Aristocrat Leisure Limited (ASX: ALL)

How long have you held the stock?

We have held the stock since mid-2014. It is currently one of the larger positions across the portfolios we manage.

What do you like about it?

The company has terrific momentum in its business, achieving strong earnings growth ahead of what the market has been expecting. Increasingly, it is selling its games on revenue-share arrangements rather as one-off upfront payments, and this results in a recurring and growing base of earnings, which in turn adds to forward earnings visibility. In addition, it is building out a very profitable and valuable online social gaming business.

How is it better than its competitors?

Competing in the slot machine market is largely about the product. Currently, Aristocrat is out-designing its peers with games that are very popular with its customers, including the very successful Lightening Link, and we understand it has an attractive pipeline of new products to come.
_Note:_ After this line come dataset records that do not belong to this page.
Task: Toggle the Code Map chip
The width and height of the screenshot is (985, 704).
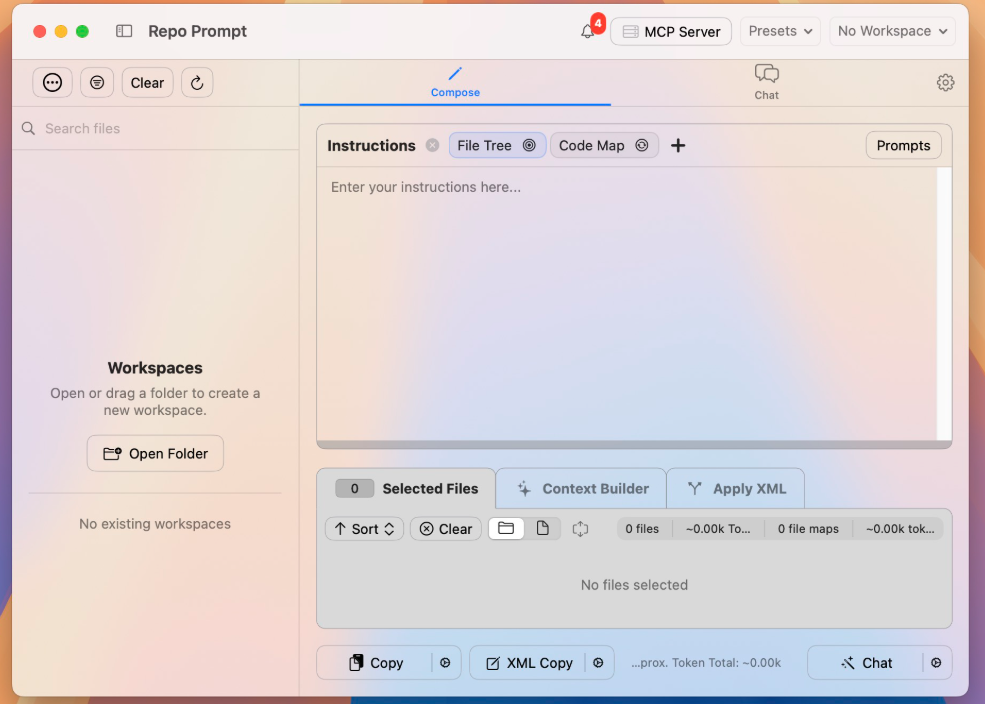Action: coord(604,146)
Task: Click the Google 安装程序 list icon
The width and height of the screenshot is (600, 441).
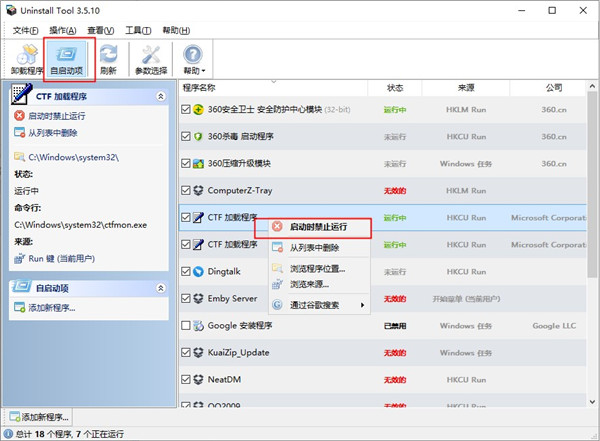Action: 198,325
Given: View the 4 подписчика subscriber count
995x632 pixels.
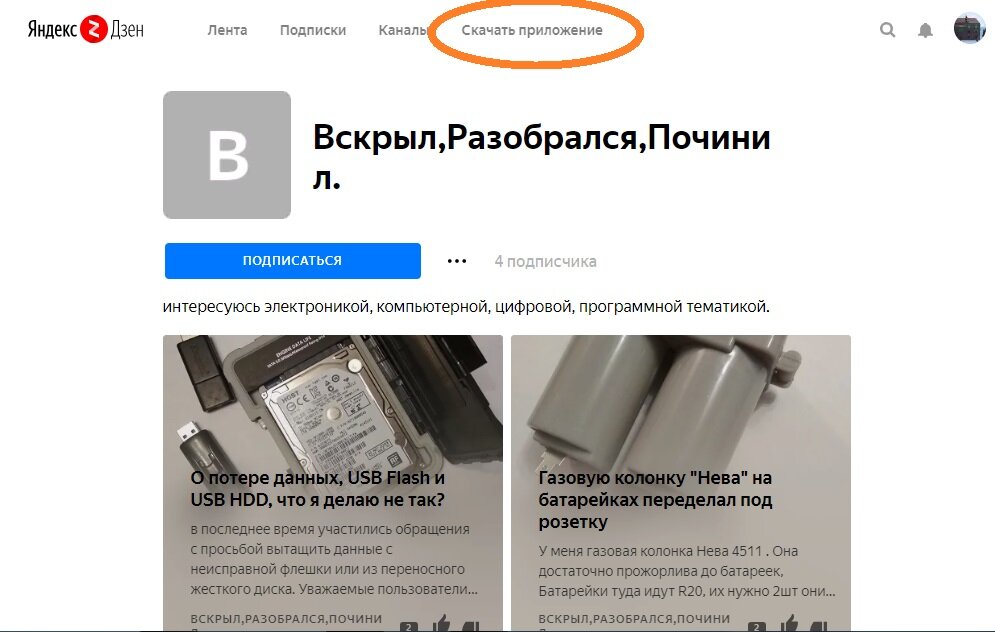Looking at the screenshot, I should coord(546,261).
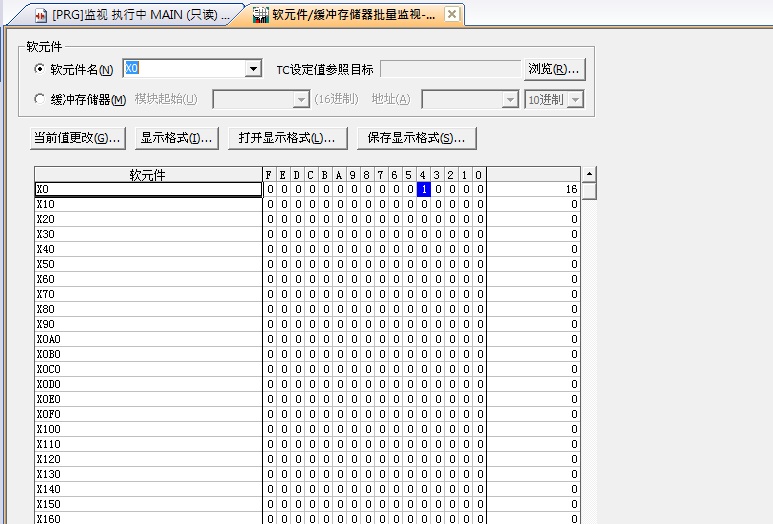
Task: Open the 10进制 format dropdown
Action: click(x=576, y=99)
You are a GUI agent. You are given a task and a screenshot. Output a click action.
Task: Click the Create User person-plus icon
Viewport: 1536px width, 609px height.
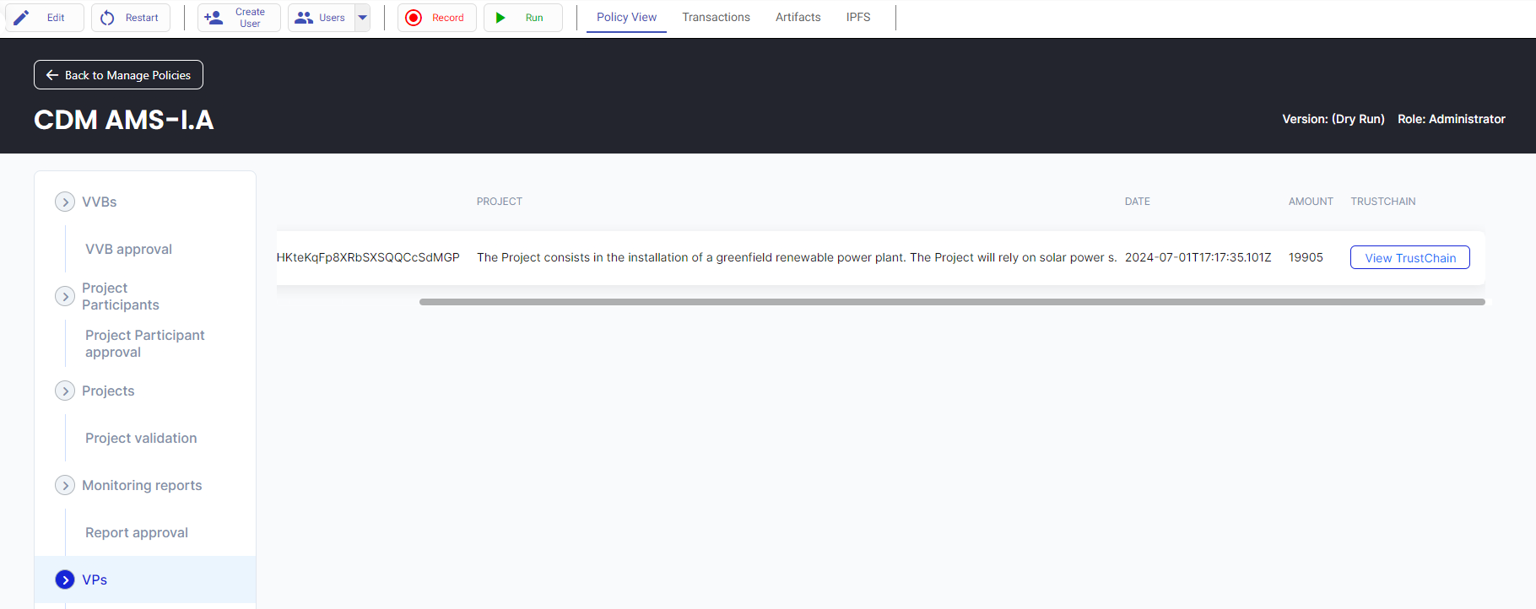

These new games will also add to the games available for its online social gaming business, which is an advantage that its online peers don’t have.

What do you like about its management?

There has been a change in CEO, about which one should be cautious. However, the new CEO looks like a safe pair of hands and there is significant depth to the management team. Management is doing well by investing in the company’s future, something quite rare among listed companies. This includes approximately $200 million per annum on the design and development of new games, which adds to the product pipeline, as well as accretive acquisitions.

Where do you see the value?

The value is in reappraisal by the market of the higher quality of earnings, the very strong growth in the very profitable online social gaming business, and the optionality that comes with the potential for accretive acquisitions.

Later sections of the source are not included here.